▶ _WHAT YOU WILL DO_:
a – According to the review of Mard Ko Dard Nahi Hota, who wrote and directed the film?
b – Name every actor the review of Mard Ko Dard Nahi Hota identifies as a member of the film's cast.
c – From the review of Mard Ko Dard Nahi Hota, reproduce the passage that starts at the words "Mard Ko Dard Nahi Hota is" and ends after "together so well.".

▶ _TEXT PROVIDED_:
Ms Representation: A takedown of toxic masculinity

This weekly column is a rumination on how women are portrayed in cinema and this week the author writes about Mard Ko Dard Nahi Hota
Ms Representation: A takedown of toxic masculinity

Mard Ko Dard Nahi Hota, written and directed by Vasan Bala, is the kind of film I want to see more of. The kind I saw with a wide grin and a heart full of joy. It wears its cinematic sensibilities lightly but packs a heavy punch. It is equal parts charming and nostalgic. It does pastiche right, and evokes memories of a certain childhood – one where karate was cool. It pays homage to a large number of films without becoming over-the-top gimmicky, that’s why it’s so clever. But my most favourite thing about this film is how it shuns toxic masculinity in its entirety (especially with a title like that) and chooses playful equanimity, keeping everything real and light. And this is not a fluke, it has been done mindfully. I know this because the makers released a teaser featuring the female lead Radhika Madan with a self-aware dig at nepotism and an anonymous ‘quote’ that said, “Finally a film where the heroine is not a prop.” 

Mard Ko Dard Nahi Hota is about Surya (tributes to Tamil cinema abound in this film, the hero is named after Rajinikanth’s Surya in Thalapathy), who cannot feel pain because of a medical condition and his desire to find and serve cold justice to a ‘chain thief’. Abhimanyu Dassani is endearing as Surya. His childhood friend Supri (Radhika Madan) rejoins him as he enters adulthood to help him fulfil another dream – to fight in the 100-man karate kumite with his inspiration Karate Mani. Gulshan Devaiah as twins Karate Mani and Jimmy is fabulous, but especially more fabulous as the villain who wears a thali that’s right, he’s wearing a thali around his neck. Mani, Supri and Surya try to wrest it from him for Mani. The cast is small but tight, and everyone has something memorable to offer. They work together so well.

Supri is Mani’s student and is neither a prop nor a damsel in distress. But that doesn’t mean she is just a strong woman who does not get an arc of her own. This is good writing. Supri has a controlling fiancé with whom she’s supposed to go settle in Canada, and then her mother can undergo treatment there. Supri must choose between her life here in India and the way of life she wants--fighting crime mostly (hurrah)--and the life of a desi wife (to a rather surly man) in videsh.

The big deal about the film is that it does not make a big deal of things others would stand on top of rooftops and shout out loud about. Supri and Surya do make out on a rooftop. The next day, she simply, literally waltzes down to the nearest pharmacy, asks for the morning after pill and some water, gulps it down and goes back to kicking *ss. There’s a lot to love and cherish about Mard Ko Dard Nahi Hota that goes beyond the nostalgia, the kitsch and the pastiche of 90s and 80s, and that’s what makes it special.

[Pixel coordinate grounding data]
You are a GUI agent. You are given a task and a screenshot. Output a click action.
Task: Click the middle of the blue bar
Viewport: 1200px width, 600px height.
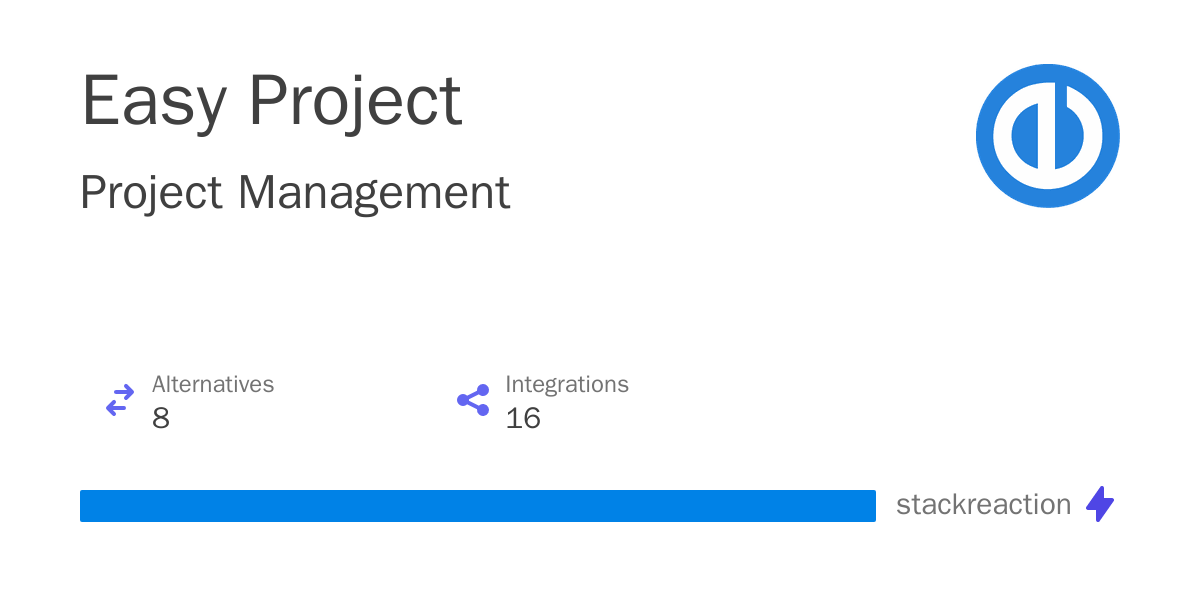click(x=478, y=506)
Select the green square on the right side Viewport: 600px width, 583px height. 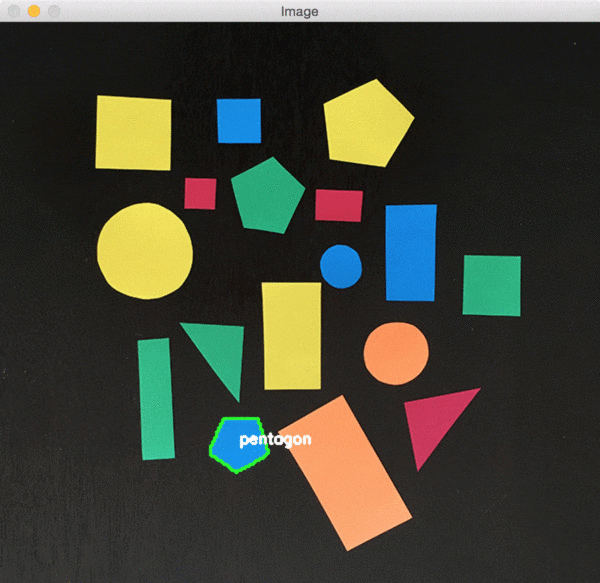coord(491,285)
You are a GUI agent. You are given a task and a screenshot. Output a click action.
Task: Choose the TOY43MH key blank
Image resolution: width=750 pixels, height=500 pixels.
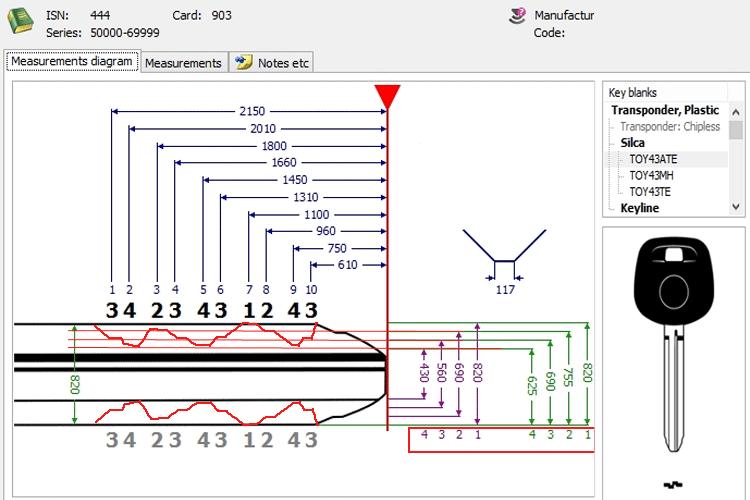click(651, 175)
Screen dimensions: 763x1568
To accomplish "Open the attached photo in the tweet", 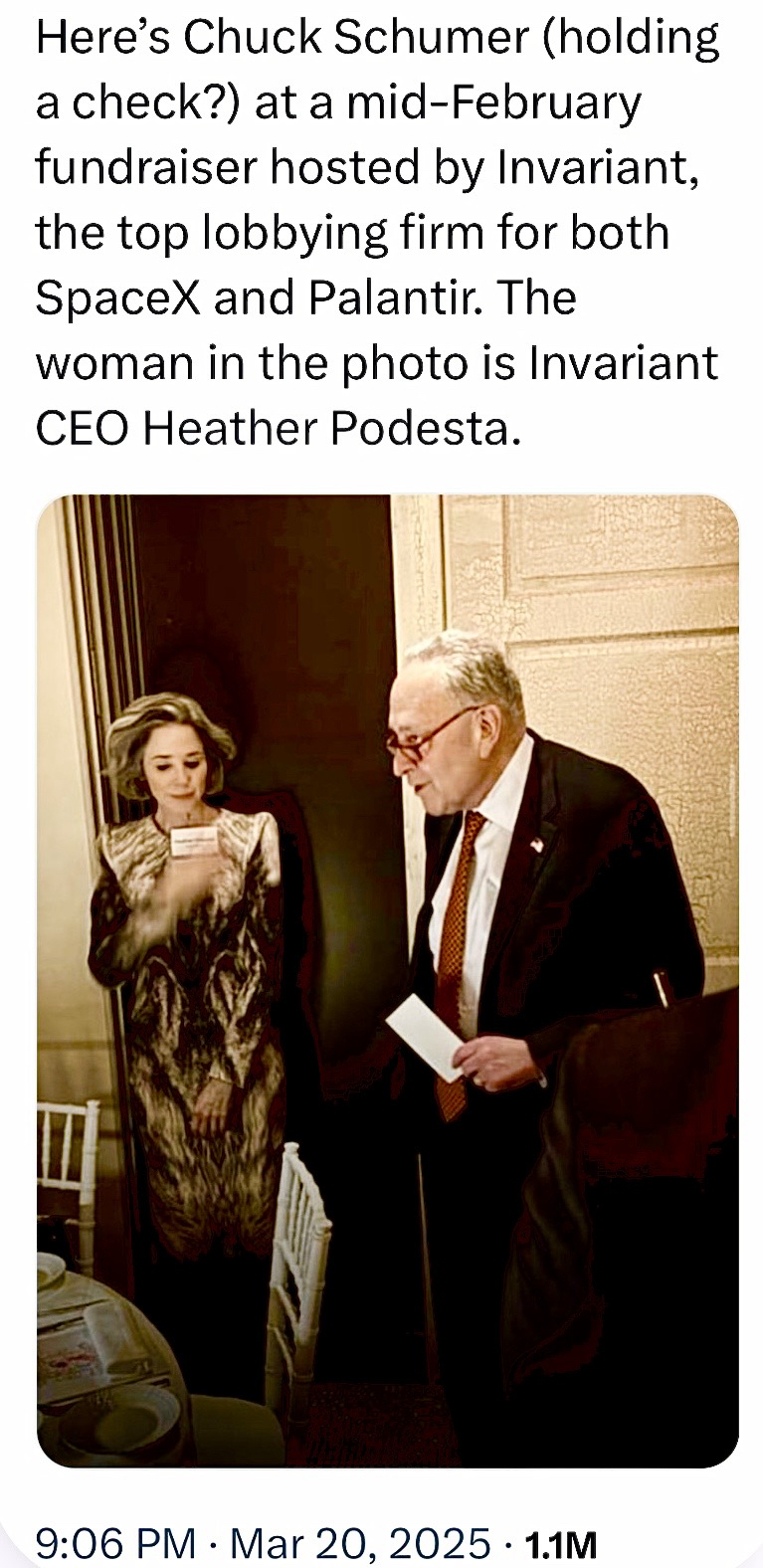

▶ _SET OF ANSWERS_:
a – Vasan Bala

b – Abhimanyu Dassani, Radhika Madan, Gulshan Devaiah

c –
Mard Ko Dard Nahi Hota is about Surya (tributes to Tamil cinema abound in this film, the hero is named after Rajinikanth’s Surya in Thalapathy), who cannot feel pain because of a medical condition and his desire to find and serve cold justice to a ‘chain thief’. Abhimanyu Dassani is endearing as Surya. His childhood friend Supri (Radhika Madan) rejoins him as he enters adulthood to help him fulfil another dream – to fight in the 100-man karate kumite with his inspiration Karate Mani. Gulshan Devaiah as twins Karate Mani and Jimmy is fabulous, but especially more fabulous as the villain who wears a thali that’s right, he’s wearing a thali around his neck. Mani, Supri and Surya try to wrest it from him for Mani. The cast is small but tight, and everyone has something memorable to offer. They work together so well.